Senza "risposte chiare" il Movimento 5 Stelle non potrà più "condividere una responsabilità diretta di governo". E, anzi, si sentirà "libero" di votare "su quello che serve al Paese, senza alcuna contropartita politica".
Alla fine di una giornata segnata dalle professioni di ottimismo di Enrico Letta - le condizioni ci possono ancora essere - e dalle frenate di Lega e Forza Italia, a gelare le speranze di chi ha continuato a lavorare, anche sottotraccia, per convincere Mario Draghi a rimanere al suo posto ci pensa Giuseppe Conte. Che compare in video, prima di riunire i gruppi, e di fatto annuncia che il Movimento è pronto a quell'appoggio esterno che il premier ha già più volte pubblicamente respinto. E' il Movimento che ha "subito un ricatto", va all'attacco Conte, che richiama lo stesso presidente del Consiglio alle sue di responsabilità.
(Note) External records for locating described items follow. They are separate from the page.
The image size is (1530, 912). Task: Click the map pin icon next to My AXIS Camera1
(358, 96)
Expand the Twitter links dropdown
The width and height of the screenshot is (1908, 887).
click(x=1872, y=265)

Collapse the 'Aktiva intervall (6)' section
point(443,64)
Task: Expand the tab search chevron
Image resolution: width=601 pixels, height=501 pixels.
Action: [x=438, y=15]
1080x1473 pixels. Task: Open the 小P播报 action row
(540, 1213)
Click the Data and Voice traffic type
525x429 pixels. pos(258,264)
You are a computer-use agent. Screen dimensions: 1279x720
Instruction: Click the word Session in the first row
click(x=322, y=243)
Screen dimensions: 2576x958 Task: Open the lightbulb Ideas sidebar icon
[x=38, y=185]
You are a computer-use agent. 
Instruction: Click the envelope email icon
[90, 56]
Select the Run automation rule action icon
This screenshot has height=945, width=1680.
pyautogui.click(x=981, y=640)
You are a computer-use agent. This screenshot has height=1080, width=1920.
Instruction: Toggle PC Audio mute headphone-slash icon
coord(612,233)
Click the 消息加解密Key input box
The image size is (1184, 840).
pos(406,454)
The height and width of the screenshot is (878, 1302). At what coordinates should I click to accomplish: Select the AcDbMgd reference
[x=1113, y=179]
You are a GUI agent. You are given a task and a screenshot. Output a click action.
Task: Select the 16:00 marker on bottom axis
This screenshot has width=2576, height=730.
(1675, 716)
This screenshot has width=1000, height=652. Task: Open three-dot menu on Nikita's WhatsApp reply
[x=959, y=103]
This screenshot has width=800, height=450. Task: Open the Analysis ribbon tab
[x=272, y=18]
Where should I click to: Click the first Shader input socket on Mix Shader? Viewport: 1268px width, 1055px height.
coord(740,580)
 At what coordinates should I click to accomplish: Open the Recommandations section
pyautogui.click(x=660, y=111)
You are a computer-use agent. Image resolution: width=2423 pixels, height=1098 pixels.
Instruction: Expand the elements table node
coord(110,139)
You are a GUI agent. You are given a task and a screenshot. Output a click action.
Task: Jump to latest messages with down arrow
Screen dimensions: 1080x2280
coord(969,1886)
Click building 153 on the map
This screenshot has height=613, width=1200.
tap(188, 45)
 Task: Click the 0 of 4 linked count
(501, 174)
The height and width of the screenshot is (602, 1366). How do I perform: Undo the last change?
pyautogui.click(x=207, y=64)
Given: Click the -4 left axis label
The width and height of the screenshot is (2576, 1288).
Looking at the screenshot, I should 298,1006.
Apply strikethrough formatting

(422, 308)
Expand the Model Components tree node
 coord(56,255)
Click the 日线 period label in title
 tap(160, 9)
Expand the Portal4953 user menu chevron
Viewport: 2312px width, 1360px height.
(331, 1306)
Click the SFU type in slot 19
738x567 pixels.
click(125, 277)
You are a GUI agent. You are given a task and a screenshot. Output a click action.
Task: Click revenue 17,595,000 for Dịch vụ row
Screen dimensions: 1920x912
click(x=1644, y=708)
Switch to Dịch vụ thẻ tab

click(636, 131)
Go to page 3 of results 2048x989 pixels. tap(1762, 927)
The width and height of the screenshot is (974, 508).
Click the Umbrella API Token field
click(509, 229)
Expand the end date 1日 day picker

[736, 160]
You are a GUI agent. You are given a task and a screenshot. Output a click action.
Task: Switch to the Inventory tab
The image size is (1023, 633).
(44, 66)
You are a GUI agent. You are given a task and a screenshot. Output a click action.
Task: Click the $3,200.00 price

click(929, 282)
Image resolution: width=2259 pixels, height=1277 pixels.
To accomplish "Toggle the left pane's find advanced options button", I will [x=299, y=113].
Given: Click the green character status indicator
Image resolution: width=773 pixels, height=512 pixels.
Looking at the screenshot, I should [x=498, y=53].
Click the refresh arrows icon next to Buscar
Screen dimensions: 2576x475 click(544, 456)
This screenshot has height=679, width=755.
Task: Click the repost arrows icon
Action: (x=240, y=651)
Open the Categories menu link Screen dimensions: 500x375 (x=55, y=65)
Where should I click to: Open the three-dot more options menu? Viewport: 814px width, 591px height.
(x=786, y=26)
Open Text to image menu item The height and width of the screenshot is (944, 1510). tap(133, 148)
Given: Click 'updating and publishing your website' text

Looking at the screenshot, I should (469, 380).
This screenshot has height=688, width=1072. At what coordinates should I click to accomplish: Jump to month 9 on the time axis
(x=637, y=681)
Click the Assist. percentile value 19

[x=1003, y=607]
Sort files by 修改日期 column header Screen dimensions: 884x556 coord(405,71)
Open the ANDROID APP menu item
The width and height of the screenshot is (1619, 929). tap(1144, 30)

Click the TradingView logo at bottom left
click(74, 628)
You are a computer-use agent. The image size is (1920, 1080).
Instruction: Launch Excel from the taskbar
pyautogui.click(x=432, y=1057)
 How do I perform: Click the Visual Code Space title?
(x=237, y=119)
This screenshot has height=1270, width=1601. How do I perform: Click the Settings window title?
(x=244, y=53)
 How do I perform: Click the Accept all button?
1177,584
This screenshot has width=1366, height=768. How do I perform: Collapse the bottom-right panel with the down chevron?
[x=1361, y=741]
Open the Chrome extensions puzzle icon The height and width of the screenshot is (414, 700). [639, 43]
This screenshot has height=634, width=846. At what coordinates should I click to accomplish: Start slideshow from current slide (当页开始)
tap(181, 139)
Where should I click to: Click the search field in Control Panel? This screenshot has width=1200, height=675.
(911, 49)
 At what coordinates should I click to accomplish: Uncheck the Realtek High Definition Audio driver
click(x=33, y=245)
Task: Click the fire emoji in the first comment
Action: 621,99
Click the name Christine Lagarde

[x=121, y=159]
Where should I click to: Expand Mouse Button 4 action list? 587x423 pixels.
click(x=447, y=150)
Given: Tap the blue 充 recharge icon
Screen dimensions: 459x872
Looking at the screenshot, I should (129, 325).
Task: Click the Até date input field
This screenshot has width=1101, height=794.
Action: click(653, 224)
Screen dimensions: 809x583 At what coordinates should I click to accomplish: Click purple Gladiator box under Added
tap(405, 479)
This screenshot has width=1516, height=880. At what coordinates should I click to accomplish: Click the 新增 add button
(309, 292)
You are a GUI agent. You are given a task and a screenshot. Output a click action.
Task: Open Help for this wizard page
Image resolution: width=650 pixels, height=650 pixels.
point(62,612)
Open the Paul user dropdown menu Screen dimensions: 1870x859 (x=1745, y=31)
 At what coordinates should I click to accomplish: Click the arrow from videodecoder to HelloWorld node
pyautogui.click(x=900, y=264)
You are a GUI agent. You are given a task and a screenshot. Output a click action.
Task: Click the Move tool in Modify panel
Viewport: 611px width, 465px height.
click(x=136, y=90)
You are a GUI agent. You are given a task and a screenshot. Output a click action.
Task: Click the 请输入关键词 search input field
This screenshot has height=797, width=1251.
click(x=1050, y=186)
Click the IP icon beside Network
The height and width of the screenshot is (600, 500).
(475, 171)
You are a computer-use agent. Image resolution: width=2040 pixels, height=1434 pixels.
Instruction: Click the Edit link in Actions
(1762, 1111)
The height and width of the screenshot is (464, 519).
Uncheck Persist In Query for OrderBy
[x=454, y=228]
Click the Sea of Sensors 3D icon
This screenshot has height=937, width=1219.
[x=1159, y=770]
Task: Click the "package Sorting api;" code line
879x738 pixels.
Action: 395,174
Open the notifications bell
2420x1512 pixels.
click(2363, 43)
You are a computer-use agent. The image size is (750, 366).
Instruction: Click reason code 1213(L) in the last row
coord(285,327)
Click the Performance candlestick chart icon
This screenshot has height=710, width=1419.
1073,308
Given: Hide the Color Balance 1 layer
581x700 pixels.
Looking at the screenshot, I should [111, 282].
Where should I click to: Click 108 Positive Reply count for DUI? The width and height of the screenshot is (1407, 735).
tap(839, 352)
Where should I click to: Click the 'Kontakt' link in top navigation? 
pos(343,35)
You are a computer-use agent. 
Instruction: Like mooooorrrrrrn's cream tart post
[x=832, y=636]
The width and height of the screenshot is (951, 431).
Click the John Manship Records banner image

Perché "con spirito costruttivo abbiamo invitato Draghi a confrontarsi" ricevendo in cambio "generiche aperture" ma le risposte, sulle urgenze del Paese, restano ancora "non pervenute".
Mentre si avvicina il "giorno della verità" delle comunicazioni del premier al Parlamento, insomma, la crisi sembra sempre più destinata a risolversi con le urne anticipate. Draghi scompare dai radar per tutto il giorno. I pochi che sono riusciti a raggiungerlo in queste ore riportano sempre lo stesso messaggio: mercoledì sarà il giorno del commiato, delle dimissioni. Anche perché, ragiona chi gli è vicino, già non si registravano prima delle parole del leader M5s novità che cambiassero il quadro. Se il tema era quello dell'agibilità politica le dichiarazioni opposte dei partiti e la presa di posizione M5S non porta che a una conclusione.
Non si stanno recuperando quelle ragioni di fondo che hanno consentito l'avvio dell'esperienza delle larghissime intese. Con i continui distinguo l'azione di governo non può che restare impantanata in un logorio che Draghi ha sempre detto di voler evitare. E per riprendere le redini del governo i partiti avrebbero dovrebbero dare dimostrazione di voler tornare al sostegno convinto e unitario mostrato nei primi mesi. Ma queste presupposti, come dimostrano da ultimo anche le posizioni di Lega e Forza Italia, che comunque sbarrano la porta al Movimento 5 Stelle in un ipotetico Draghi bis, non ci sono. E sembra sempre più difficile a questo punto che possano materializzarsi nei prossimi tre giorni.
"Il mio è un forte appello alle forze politiche" per un rilancio "con un nuovo voto di fiducia" dice di prima mattina Enrico Letta, "sono sicuro che le condizioni ci siano", si sbilancia, invitando il Movimento a essere ancora "della partita". Il travaglio dei 5 Stelle però a sera vede sconfitta l'ala governista. Fra chi voleva votare subito la fiducia e chi voleva ritirare i ministri, per la mediazione si sono spesi D'Incà, Todde, Patuanelli e Appendino. Nel frattempo la Lega respinge al mittente l'invito all'unità del segretario Dem. "Letta divide la maggioranza" su temi come ius scholae e cannabis e poi "chiede unità", dicono i capigruppo Riccardo Molinari, accusandolo di "non essere credibile". Mentre il coordinatore Antonio Tajani, scandisce che Forza Italia non può "continuare a governare con i 5 stelle, la nostra presenza è alternativa alla loro". O Draghi bis senza Movimento, condizione che però il premier ha già più volte respinto, "o voto". In serata Matteo Salvini e Silvio Berlusconi si sentono, e confermano la "piena sintonia". Ma in molti, negli altri partiti, osservano che il leader leghista non parla mai di elezioni, oggi, ma si limita a scrivere sui social "che La Lega sceglierà per il bene dell'Italia".